Antimicrobial, Antibiofilm and Immunomodulatory Activities of Lactobacillus rhamnosus and Lactobacillus gasseri against some Bacterial Pathogens


  • Doaa Mohamed Osama Department of Microbiology and Immunology, Faculty of Pharmacy, Ain Shams University
  • Walid Faisal Elkhatib Department of Microbiology and Immunology, Faculty of Pharmacy, Ain Shams University
  • Amany M. Tawfeik Department of Microbiology, Faculty of Medicine (for girls), Al-Azhar University
  • Mohammad Mabrouk Aboulwafa Department of Microbiology and Immunology, Faculty of Pharmacy, Ain Shams University
  • Nadia Abdel-Haleem Hassouna Department of Microbiology and Immunology, Faculty of Pharmacy, Ain Shams University



Probiotics, Lactobacillus rhamnosus, Lactobacillus gasseri, Biofilm, Antibiofilm, Gamma interferon


In this study, two Lactobacillus (LAB) strains namely, Lactobacillus rhamnosus EMCC 1105 (L. rhamnosus) and Lactobacillus gasseri EMCC 1930 (L. gasseri) were tested for their antagonistic activities against Pseudomonas aeruginosa (P. aeruginosa), Escherichia coli (E. coli) and Staphylococcus aureus (S. aureus) which are known to be frequently implicated in biofilm infections.

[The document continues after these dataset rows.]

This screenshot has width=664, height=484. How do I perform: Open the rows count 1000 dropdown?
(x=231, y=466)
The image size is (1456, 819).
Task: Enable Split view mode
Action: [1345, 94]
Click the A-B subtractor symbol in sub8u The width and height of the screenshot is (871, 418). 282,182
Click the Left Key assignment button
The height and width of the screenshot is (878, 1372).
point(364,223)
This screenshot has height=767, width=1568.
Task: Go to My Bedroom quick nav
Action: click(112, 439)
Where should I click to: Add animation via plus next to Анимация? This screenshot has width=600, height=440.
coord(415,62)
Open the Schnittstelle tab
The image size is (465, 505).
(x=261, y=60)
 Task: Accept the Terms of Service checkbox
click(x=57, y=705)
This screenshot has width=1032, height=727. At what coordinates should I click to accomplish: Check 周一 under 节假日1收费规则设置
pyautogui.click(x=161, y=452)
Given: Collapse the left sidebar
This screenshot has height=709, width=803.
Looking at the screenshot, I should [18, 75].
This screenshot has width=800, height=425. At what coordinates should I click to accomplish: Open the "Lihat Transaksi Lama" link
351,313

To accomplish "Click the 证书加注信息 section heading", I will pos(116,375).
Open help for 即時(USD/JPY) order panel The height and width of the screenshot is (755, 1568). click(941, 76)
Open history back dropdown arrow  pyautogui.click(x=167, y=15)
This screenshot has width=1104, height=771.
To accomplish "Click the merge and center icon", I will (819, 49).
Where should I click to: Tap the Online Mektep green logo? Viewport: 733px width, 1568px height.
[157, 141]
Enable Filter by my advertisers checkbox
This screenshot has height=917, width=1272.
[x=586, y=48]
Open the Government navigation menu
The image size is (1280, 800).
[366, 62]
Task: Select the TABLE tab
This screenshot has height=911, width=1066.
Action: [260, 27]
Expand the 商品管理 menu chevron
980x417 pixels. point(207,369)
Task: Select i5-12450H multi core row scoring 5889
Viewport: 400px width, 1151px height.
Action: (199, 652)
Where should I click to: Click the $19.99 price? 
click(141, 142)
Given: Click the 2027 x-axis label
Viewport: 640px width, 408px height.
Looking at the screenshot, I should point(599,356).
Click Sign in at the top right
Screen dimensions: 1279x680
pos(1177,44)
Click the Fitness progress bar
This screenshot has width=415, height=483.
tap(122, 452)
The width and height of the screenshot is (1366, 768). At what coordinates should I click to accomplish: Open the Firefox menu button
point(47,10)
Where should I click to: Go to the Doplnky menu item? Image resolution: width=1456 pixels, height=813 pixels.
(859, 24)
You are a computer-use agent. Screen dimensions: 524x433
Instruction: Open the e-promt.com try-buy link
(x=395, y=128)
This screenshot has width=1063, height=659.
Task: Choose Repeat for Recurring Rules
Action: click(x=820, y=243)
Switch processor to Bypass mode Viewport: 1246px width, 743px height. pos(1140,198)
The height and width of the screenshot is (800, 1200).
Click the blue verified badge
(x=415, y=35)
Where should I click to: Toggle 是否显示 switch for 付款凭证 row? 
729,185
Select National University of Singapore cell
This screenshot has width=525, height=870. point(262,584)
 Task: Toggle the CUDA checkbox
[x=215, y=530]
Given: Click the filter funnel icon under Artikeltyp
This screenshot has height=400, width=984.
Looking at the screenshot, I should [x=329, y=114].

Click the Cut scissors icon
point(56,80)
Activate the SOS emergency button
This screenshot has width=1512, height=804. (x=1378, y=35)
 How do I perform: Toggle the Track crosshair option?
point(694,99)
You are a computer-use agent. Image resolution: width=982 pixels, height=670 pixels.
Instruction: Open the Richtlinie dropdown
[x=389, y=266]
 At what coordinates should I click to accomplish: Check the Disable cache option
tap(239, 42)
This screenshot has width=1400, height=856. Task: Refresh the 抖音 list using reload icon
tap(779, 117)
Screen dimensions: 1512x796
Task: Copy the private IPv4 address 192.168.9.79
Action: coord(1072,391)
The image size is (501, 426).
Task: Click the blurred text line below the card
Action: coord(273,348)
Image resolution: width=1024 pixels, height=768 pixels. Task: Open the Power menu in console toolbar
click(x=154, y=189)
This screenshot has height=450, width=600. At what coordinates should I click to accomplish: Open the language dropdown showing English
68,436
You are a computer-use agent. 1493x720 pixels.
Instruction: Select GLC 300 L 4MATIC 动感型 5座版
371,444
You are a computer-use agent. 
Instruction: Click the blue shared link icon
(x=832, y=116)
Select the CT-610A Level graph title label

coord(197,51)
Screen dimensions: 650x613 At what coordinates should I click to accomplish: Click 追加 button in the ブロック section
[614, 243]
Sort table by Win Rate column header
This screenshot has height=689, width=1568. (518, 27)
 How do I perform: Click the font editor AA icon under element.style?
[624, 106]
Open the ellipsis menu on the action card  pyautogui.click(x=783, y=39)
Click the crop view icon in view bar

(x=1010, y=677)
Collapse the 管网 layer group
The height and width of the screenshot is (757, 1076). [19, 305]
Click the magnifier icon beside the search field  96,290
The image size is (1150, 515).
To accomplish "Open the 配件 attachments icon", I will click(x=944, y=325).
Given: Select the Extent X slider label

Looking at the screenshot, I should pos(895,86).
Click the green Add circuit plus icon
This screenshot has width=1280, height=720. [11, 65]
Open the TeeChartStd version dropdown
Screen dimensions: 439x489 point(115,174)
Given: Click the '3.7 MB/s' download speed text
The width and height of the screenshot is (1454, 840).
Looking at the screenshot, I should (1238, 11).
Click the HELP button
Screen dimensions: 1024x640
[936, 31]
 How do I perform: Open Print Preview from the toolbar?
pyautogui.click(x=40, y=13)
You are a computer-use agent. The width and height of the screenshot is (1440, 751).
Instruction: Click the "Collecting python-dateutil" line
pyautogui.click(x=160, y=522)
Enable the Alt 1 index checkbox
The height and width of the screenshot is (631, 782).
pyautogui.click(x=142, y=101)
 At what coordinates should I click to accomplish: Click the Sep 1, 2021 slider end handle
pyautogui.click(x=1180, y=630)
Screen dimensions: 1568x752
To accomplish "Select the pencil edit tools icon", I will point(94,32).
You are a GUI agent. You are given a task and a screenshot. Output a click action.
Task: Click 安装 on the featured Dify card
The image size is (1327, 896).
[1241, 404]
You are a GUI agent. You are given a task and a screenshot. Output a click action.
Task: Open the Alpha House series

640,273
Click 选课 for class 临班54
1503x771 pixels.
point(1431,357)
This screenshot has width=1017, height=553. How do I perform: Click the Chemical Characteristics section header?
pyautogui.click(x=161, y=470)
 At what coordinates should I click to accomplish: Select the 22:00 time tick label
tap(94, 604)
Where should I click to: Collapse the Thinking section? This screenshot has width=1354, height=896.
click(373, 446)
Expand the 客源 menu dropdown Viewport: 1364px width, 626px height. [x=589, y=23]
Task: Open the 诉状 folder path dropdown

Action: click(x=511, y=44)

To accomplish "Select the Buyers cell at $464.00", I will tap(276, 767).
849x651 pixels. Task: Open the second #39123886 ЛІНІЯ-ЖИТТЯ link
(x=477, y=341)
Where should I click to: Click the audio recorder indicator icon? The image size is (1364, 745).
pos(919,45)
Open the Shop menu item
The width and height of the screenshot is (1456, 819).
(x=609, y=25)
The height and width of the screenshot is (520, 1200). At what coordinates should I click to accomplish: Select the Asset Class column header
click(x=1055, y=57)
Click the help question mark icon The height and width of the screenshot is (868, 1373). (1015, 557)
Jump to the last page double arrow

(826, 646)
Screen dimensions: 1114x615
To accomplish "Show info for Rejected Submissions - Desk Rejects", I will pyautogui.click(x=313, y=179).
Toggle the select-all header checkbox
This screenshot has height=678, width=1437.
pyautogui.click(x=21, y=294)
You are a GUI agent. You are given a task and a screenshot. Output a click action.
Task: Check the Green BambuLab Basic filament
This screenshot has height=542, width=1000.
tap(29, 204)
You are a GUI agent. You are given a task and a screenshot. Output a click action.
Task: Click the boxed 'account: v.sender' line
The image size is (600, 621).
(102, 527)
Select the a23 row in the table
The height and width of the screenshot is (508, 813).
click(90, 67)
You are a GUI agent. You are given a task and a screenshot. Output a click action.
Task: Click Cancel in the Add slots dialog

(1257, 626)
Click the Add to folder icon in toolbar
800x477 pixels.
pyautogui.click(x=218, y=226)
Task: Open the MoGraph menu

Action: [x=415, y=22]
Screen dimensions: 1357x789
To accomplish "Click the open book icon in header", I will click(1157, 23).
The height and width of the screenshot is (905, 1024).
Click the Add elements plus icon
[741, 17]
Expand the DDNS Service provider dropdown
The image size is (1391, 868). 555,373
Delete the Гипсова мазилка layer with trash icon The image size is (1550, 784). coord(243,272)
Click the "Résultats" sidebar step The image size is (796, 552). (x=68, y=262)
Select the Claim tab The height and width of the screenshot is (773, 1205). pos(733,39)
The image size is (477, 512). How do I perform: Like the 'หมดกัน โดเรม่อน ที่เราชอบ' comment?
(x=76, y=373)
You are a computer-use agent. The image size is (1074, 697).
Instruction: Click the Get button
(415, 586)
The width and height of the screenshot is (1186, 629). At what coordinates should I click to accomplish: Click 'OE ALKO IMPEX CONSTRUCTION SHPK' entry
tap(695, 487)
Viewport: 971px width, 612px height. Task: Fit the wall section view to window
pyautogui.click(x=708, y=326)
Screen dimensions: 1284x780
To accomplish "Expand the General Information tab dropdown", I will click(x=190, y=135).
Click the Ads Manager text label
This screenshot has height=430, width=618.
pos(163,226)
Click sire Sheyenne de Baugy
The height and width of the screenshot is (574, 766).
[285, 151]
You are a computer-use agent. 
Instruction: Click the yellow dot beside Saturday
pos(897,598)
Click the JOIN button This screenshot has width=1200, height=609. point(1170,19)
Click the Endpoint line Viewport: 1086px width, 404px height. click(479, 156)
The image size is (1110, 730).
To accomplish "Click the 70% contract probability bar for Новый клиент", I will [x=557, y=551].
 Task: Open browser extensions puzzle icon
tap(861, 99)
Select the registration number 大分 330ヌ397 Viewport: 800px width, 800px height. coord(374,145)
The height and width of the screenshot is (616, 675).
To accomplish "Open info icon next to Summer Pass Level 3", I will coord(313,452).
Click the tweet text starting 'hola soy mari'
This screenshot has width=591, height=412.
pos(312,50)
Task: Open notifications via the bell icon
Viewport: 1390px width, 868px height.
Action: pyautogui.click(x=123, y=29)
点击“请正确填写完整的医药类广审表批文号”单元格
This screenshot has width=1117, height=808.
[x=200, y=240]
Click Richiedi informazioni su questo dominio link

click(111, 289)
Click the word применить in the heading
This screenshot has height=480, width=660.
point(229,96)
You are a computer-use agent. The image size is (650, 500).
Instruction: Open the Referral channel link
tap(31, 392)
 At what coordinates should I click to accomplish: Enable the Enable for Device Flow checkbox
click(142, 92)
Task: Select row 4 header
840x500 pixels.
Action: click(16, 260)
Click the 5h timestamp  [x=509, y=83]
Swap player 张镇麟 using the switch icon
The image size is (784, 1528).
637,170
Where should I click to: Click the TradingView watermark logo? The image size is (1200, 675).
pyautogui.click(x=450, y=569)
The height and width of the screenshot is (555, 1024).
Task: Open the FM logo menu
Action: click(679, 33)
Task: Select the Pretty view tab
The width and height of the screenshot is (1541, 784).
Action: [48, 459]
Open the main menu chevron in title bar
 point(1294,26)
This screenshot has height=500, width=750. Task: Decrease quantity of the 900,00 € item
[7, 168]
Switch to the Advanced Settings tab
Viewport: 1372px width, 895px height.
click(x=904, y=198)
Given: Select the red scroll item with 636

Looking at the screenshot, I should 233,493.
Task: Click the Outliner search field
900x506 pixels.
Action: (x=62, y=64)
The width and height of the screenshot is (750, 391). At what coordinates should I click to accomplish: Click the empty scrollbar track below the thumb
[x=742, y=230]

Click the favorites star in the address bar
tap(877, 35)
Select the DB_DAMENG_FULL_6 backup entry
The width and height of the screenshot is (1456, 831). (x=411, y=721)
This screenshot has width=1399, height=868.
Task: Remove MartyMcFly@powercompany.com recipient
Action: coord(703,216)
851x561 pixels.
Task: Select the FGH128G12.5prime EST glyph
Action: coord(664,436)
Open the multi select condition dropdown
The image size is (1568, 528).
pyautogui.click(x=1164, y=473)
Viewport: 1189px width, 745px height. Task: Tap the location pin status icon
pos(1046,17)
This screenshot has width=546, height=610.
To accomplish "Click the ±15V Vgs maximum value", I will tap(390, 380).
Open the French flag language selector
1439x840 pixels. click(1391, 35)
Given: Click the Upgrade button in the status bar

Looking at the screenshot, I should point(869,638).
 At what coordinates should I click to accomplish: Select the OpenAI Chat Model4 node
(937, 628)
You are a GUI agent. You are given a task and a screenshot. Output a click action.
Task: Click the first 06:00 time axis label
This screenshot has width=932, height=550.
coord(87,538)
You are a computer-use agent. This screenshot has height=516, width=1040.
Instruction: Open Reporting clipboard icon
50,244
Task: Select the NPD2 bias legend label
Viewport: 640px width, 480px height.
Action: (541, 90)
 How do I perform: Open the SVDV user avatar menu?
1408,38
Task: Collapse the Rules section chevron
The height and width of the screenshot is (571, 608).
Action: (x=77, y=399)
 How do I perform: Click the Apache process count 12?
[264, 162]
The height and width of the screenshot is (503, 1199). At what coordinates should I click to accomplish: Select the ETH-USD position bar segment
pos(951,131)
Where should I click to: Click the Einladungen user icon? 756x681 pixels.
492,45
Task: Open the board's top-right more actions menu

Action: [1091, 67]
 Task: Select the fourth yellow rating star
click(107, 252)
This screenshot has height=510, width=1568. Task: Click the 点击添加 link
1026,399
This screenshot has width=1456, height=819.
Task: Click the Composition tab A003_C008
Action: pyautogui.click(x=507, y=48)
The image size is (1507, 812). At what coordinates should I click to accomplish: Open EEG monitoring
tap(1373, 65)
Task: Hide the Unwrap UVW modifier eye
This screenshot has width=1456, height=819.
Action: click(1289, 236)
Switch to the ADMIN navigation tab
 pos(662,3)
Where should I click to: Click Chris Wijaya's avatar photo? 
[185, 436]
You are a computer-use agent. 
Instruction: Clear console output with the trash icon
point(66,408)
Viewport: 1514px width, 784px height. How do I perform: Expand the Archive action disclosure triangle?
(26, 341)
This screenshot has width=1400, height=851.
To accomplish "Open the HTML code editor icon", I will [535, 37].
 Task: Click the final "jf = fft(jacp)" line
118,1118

The acidic cell free culture supernatant (CFS) of 24 h and 48 h cultures of both LAB stains showed antimicrobial effects against the three pathogens in radial diffusion assay. These effects were abolished upon neutralization of CFS indicating that this effect was due to acids only. Both LAB strains could effectively inhibit the biofilm formation of the three test pathogens and largely replaced them on polystyrene surfaces as demonstrated by crystal violet staining, viable count and scanning electron microscopy. Both of the tested LAB strains could inhibit the protease productivity of S. aureus in 24 h and 48 h dual species-biofilms. The supernatant of 24 h-dual biofilms of P. aeruginosa with L. gasseri also showed a significantly lower protease activity compared to that of P. aeruginosa individual biofilm. Neither LAB strains affected phospholipase C production by the test pathogens when they co-exist during biofilm formation. The different preparations of LAB strains caused no significant change in the levels of gamma interferon expressed by peripheral blood mononuclear cells in response to stimulation by the test pathogens in vitro. In conclusion, L. gasseri and L. rhamnosus can be considered as promising tools for combating biofilm infections.